STORED ROWS »
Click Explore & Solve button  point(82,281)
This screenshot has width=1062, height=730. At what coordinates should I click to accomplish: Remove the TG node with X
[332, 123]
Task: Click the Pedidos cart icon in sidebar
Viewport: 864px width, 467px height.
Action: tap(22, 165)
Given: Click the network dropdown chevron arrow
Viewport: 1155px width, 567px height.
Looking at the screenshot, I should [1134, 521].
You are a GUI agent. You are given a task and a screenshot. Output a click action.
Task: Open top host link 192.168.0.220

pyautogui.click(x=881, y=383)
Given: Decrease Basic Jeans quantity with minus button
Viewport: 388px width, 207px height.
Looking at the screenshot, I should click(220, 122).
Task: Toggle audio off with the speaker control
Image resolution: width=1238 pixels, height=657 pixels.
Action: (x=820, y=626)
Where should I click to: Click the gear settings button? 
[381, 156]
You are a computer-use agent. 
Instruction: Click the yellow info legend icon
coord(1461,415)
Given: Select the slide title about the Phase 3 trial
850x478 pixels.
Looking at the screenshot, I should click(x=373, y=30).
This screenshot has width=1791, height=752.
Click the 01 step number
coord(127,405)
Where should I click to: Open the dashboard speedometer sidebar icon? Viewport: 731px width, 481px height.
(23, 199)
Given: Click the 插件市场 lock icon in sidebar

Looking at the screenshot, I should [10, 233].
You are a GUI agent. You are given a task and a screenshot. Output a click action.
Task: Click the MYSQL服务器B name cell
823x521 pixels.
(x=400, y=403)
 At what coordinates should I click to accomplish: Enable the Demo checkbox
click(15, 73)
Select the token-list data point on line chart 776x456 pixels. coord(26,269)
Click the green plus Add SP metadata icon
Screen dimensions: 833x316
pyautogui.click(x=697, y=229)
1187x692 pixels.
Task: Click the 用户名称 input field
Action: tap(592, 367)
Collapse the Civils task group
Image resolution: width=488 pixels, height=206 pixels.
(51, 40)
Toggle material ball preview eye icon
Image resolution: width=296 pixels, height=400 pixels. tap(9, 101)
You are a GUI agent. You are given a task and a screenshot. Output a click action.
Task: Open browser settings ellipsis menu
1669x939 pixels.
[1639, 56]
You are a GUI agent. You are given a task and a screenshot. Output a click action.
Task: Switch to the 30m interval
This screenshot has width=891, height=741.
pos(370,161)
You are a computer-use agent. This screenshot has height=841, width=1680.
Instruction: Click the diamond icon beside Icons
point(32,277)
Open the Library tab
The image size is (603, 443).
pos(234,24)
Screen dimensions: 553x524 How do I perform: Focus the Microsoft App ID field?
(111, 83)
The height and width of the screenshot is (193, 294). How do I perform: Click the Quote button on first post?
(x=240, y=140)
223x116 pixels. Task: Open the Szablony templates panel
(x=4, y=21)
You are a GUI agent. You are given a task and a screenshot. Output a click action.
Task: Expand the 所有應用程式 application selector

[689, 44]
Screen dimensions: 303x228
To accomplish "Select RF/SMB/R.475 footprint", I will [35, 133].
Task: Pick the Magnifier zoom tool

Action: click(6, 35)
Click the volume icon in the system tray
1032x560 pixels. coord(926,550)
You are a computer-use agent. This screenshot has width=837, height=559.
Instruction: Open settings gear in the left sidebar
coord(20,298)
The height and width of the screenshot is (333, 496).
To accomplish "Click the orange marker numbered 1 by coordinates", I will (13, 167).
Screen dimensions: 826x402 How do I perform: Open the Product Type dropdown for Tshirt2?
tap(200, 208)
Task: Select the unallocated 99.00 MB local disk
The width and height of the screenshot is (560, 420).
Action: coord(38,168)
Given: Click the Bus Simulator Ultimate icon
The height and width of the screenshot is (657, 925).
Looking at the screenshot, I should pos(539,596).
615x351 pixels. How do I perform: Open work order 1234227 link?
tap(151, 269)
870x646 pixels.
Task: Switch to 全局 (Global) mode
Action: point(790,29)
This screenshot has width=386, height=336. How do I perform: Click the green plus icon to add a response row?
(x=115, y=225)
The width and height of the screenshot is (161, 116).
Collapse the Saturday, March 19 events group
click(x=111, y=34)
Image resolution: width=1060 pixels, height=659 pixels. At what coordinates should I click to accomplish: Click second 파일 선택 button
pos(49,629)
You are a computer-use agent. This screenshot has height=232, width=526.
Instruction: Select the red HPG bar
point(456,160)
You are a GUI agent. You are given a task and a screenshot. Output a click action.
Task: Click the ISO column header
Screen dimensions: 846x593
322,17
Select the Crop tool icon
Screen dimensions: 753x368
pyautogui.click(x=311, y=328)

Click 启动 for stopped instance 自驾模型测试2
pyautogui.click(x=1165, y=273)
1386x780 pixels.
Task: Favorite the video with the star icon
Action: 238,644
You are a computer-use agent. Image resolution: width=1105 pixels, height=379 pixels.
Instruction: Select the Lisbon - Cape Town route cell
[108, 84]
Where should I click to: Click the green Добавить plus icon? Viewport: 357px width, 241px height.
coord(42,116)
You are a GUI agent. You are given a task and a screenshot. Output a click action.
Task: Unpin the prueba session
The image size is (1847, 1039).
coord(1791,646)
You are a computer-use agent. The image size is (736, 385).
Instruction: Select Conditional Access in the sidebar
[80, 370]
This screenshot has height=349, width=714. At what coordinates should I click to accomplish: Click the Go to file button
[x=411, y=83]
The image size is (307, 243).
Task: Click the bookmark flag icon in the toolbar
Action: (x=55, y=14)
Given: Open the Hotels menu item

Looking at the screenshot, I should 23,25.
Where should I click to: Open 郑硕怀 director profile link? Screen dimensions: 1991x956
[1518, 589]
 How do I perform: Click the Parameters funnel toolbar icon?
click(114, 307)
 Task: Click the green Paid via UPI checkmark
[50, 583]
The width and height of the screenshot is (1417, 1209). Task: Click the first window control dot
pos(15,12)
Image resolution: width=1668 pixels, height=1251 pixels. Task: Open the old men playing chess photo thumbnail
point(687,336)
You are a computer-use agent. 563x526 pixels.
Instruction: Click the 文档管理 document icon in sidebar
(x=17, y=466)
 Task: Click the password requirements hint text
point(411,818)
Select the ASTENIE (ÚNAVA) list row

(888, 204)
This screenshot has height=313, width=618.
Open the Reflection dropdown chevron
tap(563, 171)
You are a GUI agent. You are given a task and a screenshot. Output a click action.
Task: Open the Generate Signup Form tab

OBJECTIVE »
Reproduce every item above line by line, changing nothing.

FINISHED TASK »
Click Explore & Solve button  point(82,281)
This screenshot has width=1062, height=730. At what coordinates should I click to accomplish: Remove the TG node with X
[332, 123]
Task: Click the Pedidos cart icon in sidebar
Viewport: 864px width, 467px height.
Action: tap(22, 165)
Given: Click the network dropdown chevron arrow
Viewport: 1155px width, 567px height.
Looking at the screenshot, I should [1134, 521].
You are a GUI agent. You are given a task and a screenshot. Output a click action.
Task: Open top host link 192.168.0.220

pyautogui.click(x=881, y=383)
Given: Decrease Basic Jeans quantity with minus button
Viewport: 388px width, 207px height.
Looking at the screenshot, I should click(220, 122).
Task: Toggle audio off with the speaker control
Image resolution: width=1238 pixels, height=657 pixels.
Action: (x=820, y=626)
Where should I click to: Click the gear settings button? 
[381, 156]
You are a computer-use agent. 
Instruction: Click the yellow info legend icon
coord(1461,415)
Given: Select the slide title about the Phase 3 trial
850x478 pixels.
Looking at the screenshot, I should click(x=373, y=30).
This screenshot has width=1791, height=752.
Click the 01 step number
coord(127,405)
Where should I click to: Open the dashboard speedometer sidebar icon? Viewport: 731px width, 481px height.
(23, 199)
Given: Click the 插件市场 lock icon in sidebar

Looking at the screenshot, I should [10, 233].
You are a GUI agent. You are given a task and a screenshot. Output a click action.
Task: Click the MYSQL服务器B name cell
823x521 pixels.
(x=400, y=403)
 At what coordinates should I click to accomplish: Enable the Demo checkbox
click(15, 73)
Select the token-list data point on line chart 776x456 pixels. coord(26,269)
Click the green plus Add SP metadata icon
Screen dimensions: 833x316
pyautogui.click(x=697, y=229)
1187x692 pixels.
Task: Click the 用户名称 input field
Action: tap(592, 367)
Collapse the Civils task group
Image resolution: width=488 pixels, height=206 pixels.
(51, 40)
Toggle material ball preview eye icon
Image resolution: width=296 pixels, height=400 pixels. tap(9, 101)
You are a GUI agent. You are given a task and a screenshot. Output a click action.
Task: Open browser settings ellipsis menu
1669x939 pixels.
[1639, 56]
You are a GUI agent. You are given a task and a screenshot. Output a click action.
Task: Switch to the 30m interval
This screenshot has width=891, height=741.
pos(370,161)
You are a computer-use agent. This screenshot has height=841, width=1680.
Instruction: Click the diamond icon beside Icons
point(32,277)
Open the Library tab
The image size is (603, 443).
pos(234,24)
Screen dimensions: 553x524 How do I perform: Focus the Microsoft App ID field?
(111, 83)
The height and width of the screenshot is (193, 294). How do I perform: Click the Quote button on first post?
(x=240, y=140)
223x116 pixels. Task: Open the Szablony templates panel
(x=4, y=21)
You are a GUI agent. You are given a task and a screenshot. Output a click action.
Task: Expand the 所有應用程式 application selector

[689, 44]
Screen dimensions: 303x228
To accomplish "Select RF/SMB/R.475 footprint", I will [35, 133].
Task: Pick the Magnifier zoom tool

Action: click(6, 35)
Click the volume icon in the system tray
1032x560 pixels. coord(926,550)
You are a computer-use agent. This screenshot has width=837, height=559.
Instruction: Open settings gear in the left sidebar
coord(20,298)
The height and width of the screenshot is (333, 496).
To accomplish "Click the orange marker numbered 1 by coordinates", I will (13, 167).
Screen dimensions: 826x402 How do I perform: Open the Product Type dropdown for Tshirt2?
tap(200, 208)
Task: Select the unallocated 99.00 MB local disk
The width and height of the screenshot is (560, 420).
Action: coord(38,168)
Given: Click the Bus Simulator Ultimate icon
The height and width of the screenshot is (657, 925).
Looking at the screenshot, I should pos(539,596).
615x351 pixels. How do I perform: Open work order 1234227 link?
tap(151, 269)
870x646 pixels.
Task: Switch to 全局 (Global) mode
Action: point(790,29)
This screenshot has width=386, height=336. How do I perform: Click the green plus icon to add a response row?
(x=115, y=225)
The width and height of the screenshot is (161, 116).
Collapse the Saturday, March 19 events group
click(x=111, y=34)
Image resolution: width=1060 pixels, height=659 pixels. At what coordinates should I click to accomplish: Click second 파일 선택 button
pos(49,629)
You are a computer-use agent. This screenshot has height=232, width=526.
Instruction: Select the red HPG bar
point(456,160)
You are a GUI agent. You are given a task and a screenshot. Output a click action.
Task: Click the ISO column header
Screen dimensions: 846x593
322,17
Select the Crop tool icon
Screen dimensions: 753x368
pyautogui.click(x=311, y=328)

Click 启动 for stopped instance 自驾模型测试2
pyautogui.click(x=1165, y=273)
1386x780 pixels.
Task: Favorite the video with the star icon
Action: 238,644
You are a computer-use agent. Image resolution: width=1105 pixels, height=379 pixels.
Instruction: Select the Lisbon - Cape Town route cell
[108, 84]
Where should I click to: Click the green Добавить plus icon? Viewport: 357px width, 241px height.
coord(42,116)
You are a GUI agent. You are given a task and a screenshot. Output a click action.
Task: Unpin the prueba session
The image size is (1847, 1039).
coord(1791,646)
You are a computer-use agent. The image size is (736, 385).
Instruction: Select Conditional Access in the sidebar
[80, 370]
This screenshot has height=349, width=714. At what coordinates should I click to accomplish: Click the Go to file button
[x=411, y=83]
The image size is (307, 243).
Task: Click the bookmark flag icon in the toolbar
Action: (x=55, y=14)
Given: Open the Hotels menu item

Looking at the screenshot, I should 23,25.
Where should I click to: Open 郑硕怀 director profile link? Screen dimensions: 1991x956
[1518, 589]
 How do I perform: Click the Parameters funnel toolbar icon?
click(114, 307)
 Task: Click the green Paid via UPI checkmark
[50, 583]
The width and height of the screenshot is (1417, 1209). Task: Click the first window control dot
pos(15,12)
Image resolution: width=1668 pixels, height=1251 pixels. Task: Open the old men playing chess photo thumbnail
point(687,336)
You are a computer-use agent. 563x526 pixels.
Instruction: Click the 文档管理 document icon in sidebar
(x=17, y=466)
 Task: Click the password requirements hint text
point(411,818)
Select the ASTENIE (ÚNAVA) list row

(888, 204)
This screenshot has height=313, width=618.
Open the Reflection dropdown chevron
tap(563, 171)
You are a GUI agent. You are given a task and a screenshot. Output a click action.
Task: Open the Generate Signup Form tab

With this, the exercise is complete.